A filter can be constructed as a positive or negative filter. This means it can hide all messages that are not specifically matched or show all messages that are not specifically chosen as hidden. The default action can be chosen at the bottom left corner of the message filter window.
A new filter row can be added by selecting Add filter from the context menu. The new filter has an action of hide and ignores all fields. It therefore hides all messages. To be useful, at least one column should be changed through the context menu, to match only some messages. The context menu in each column contains the possible values the filter can match against in that column. The Origin and Short columns can also be edited freely by double clicking them. The action for the row can be changed between Hide and Show.
The most common filter is to hide messages with the Seen flag. It is recommended, to always
start a new filter by adding a row with action Hide and the seen column set to Seen. If
none of the filter rows match against the Seen flag, then it will have no effect in the
Messages window. The Seen filter can also be toggled between Seen and Unseen by
clicking the checkmark. The column can only be disabled by selecting Ignore from the context
Messages can be purely informational, warnings or errors. Informational messages include information about nodes coming online or the server being restarted. There are usually a lot of informational messages and they can be safely ignored. On the other hand, warnings and errors should be inspected more carefully. In the Log Viewer, the priority of a message is color-coded for quicker visual recognition. Informational messages are green, warnings yellow and errors red. The highest priority of any shown message is also shown in the Messages button in the lower right corner of the main window. This indicates at a single glance, if anything important happened recently.
The origin of a message shows the node or service that generated the message. When configuring the filter, the origin can also be expressed as a hostlist to match multiple hosts.
Messages fall into different categories, pooling similar messages for easier filtering.
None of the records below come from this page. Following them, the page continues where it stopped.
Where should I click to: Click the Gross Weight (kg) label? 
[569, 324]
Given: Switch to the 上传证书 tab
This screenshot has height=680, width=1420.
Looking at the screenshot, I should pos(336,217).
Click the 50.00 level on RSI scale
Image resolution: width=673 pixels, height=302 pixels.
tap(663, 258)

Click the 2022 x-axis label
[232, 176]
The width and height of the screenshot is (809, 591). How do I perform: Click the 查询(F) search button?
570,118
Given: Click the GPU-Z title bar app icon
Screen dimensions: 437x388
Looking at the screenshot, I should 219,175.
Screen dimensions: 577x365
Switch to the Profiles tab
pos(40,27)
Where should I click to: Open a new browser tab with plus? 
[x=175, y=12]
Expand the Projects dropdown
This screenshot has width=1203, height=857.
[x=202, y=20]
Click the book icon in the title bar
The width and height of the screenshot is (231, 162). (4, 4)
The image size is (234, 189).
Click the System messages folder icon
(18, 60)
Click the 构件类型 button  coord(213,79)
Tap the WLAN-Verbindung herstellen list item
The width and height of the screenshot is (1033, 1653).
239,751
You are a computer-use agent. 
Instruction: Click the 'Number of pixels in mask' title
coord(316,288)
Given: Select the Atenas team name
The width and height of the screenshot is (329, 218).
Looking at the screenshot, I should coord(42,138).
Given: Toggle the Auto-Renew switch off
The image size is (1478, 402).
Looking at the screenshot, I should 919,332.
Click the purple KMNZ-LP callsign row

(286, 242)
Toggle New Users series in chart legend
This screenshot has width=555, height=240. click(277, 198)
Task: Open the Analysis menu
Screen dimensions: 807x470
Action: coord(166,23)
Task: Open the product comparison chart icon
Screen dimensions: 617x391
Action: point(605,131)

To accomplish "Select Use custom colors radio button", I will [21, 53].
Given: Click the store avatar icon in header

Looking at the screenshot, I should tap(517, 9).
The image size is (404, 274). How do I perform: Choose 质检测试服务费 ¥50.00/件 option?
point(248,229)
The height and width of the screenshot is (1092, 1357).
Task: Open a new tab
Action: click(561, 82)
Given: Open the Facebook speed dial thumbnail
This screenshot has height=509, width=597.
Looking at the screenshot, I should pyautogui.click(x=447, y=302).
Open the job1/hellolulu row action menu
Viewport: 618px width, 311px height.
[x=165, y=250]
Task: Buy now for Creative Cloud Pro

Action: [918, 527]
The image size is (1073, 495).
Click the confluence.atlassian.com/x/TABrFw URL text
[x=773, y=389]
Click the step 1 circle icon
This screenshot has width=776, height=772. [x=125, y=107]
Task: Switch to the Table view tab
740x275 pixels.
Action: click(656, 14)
Generally information is categorized under Misc, while messages about nodes becoming online or going offline under category Online. The Licensing category includes all messages concerning changes in the license status. This could be something simple as a reminder that the license key expires soon. Or more important, a warning or error, that the cluster, as currently configured, exceeds the available license count. The last category is Exception. It usually signals a software error, that should be reported.
Messages may also be filtered by their short description. Like Origin, this column can be edited by double clicking. Short descriptions are matched using standard regular expressions. To match only part of a short description, prefix and/or suffix the text by ".*" to match any remaining characters.
The example filter shows a more involved setup: It contains five rows showing how rows can be combined to achieve the desired filtering result. The default action for this filter is set to show messages. Hence, only messages that are explicitly filtered as not wanted will be hidden.
Row 1 excludes messages with the seen flag set. Rows number 2 and 3 might look odd at first, because their action is the same as the default action: Show. But these two rows prevent any of the later rows from hiding messages with priority error or warning. In other words, warnings and errors will always be shown, no matter what additional filter rows follow. Row number 4 hides messages in the category online and row 5 hides messages that originate from hosts matching the hostlist "vm-[0-9]".